*** Opening of Dataset entries ***

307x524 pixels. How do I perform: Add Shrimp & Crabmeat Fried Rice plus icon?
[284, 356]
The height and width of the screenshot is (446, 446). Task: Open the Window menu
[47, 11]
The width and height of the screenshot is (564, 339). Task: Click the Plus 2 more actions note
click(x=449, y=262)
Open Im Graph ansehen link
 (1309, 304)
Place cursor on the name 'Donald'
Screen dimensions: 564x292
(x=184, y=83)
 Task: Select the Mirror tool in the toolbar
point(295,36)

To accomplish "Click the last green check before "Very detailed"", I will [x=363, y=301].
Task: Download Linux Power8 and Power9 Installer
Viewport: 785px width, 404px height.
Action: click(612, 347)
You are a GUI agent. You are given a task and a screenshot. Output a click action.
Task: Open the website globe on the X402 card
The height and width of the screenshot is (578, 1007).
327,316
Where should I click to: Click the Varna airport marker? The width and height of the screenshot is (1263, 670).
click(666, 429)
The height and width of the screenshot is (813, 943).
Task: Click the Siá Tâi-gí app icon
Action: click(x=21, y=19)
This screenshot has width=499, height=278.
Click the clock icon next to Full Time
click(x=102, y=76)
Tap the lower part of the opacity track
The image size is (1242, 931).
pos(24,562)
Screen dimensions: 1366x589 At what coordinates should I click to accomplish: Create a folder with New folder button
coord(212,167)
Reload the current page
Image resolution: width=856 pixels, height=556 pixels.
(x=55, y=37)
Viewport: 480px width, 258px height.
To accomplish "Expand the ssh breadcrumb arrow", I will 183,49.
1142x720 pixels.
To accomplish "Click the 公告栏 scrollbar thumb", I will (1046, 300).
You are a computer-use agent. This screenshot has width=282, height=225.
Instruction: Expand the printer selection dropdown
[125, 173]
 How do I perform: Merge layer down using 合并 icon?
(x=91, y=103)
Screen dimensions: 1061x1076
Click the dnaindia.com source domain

*** Close of Dataset entries ***

Work order:
All entries above are to be reproduced exactly.

Expected output:
307x524 pixels. How do I perform: Add Shrimp & Crabmeat Fried Rice plus icon?
[284, 356]
The height and width of the screenshot is (446, 446). Task: Open the Window menu
[47, 11]
The width and height of the screenshot is (564, 339). Task: Click the Plus 2 more actions note
click(x=449, y=262)
Open Im Graph ansehen link
 (1309, 304)
Place cursor on the name 'Donald'
Screen dimensions: 564x292
(x=184, y=83)
 Task: Select the Mirror tool in the toolbar
point(295,36)

To accomplish "Click the last green check before "Very detailed"", I will [x=363, y=301].
Task: Download Linux Power8 and Power9 Installer
Viewport: 785px width, 404px height.
Action: click(612, 347)
You are a GUI agent. You are given a task and a screenshot. Output a click action.
Task: Open the website globe on the X402 card
The height and width of the screenshot is (578, 1007).
327,316
Where should I click to: Click the Varna airport marker? The width and height of the screenshot is (1263, 670).
click(666, 429)
The height and width of the screenshot is (813, 943).
Task: Click the Siá Tâi-gí app icon
Action: click(x=21, y=19)
This screenshot has width=499, height=278.
Click the clock icon next to Full Time
click(x=102, y=76)
Tap the lower part of the opacity track
The image size is (1242, 931).
pos(24,562)
Screen dimensions: 1366x589 At what coordinates should I click to accomplish: Create a folder with New folder button
coord(212,167)
Reload the current page
Image resolution: width=856 pixels, height=556 pixels.
(x=55, y=37)
Viewport: 480px width, 258px height.
To accomplish "Expand the ssh breadcrumb arrow", I will 183,49.
1142x720 pixels.
To accomplish "Click the 公告栏 scrollbar thumb", I will (1046, 300).
You are a computer-use agent. This screenshot has width=282, height=225.
Instruction: Expand the printer selection dropdown
[125, 173]
 How do I perform: Merge layer down using 合并 icon?
(x=91, y=103)
Screen dimensions: 1061x1076
Click the dnaindia.com source domain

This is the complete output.